Exercise: Copy each line exactly, starting with the one that contains "Select checkbox for 00:00 아틀레틱 빌바오 match" and stopping after the last line of the material below, with nothing else.

Records for the task:
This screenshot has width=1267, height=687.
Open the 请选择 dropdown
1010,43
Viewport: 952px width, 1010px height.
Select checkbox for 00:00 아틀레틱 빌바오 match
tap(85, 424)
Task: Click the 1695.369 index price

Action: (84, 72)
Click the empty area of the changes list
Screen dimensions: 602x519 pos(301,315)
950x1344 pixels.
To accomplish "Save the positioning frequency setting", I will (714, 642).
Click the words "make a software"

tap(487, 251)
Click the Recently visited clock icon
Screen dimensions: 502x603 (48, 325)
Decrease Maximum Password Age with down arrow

Response for this exercise:
Select checkbox for 00:00 아틀레틱 빌바오 match
tap(85, 424)
Task: Click the 1695.369 index price

Action: (84, 72)
Click the empty area of the changes list
Screen dimensions: 602x519 pos(301,315)
950x1344 pixels.
To accomplish "Save the positioning frequency setting", I will (714, 642).
Click the words "make a software"

tap(487, 251)
Click the Recently visited clock icon
Screen dimensions: 502x603 (48, 325)
Decrease Maximum Password Age with down arrow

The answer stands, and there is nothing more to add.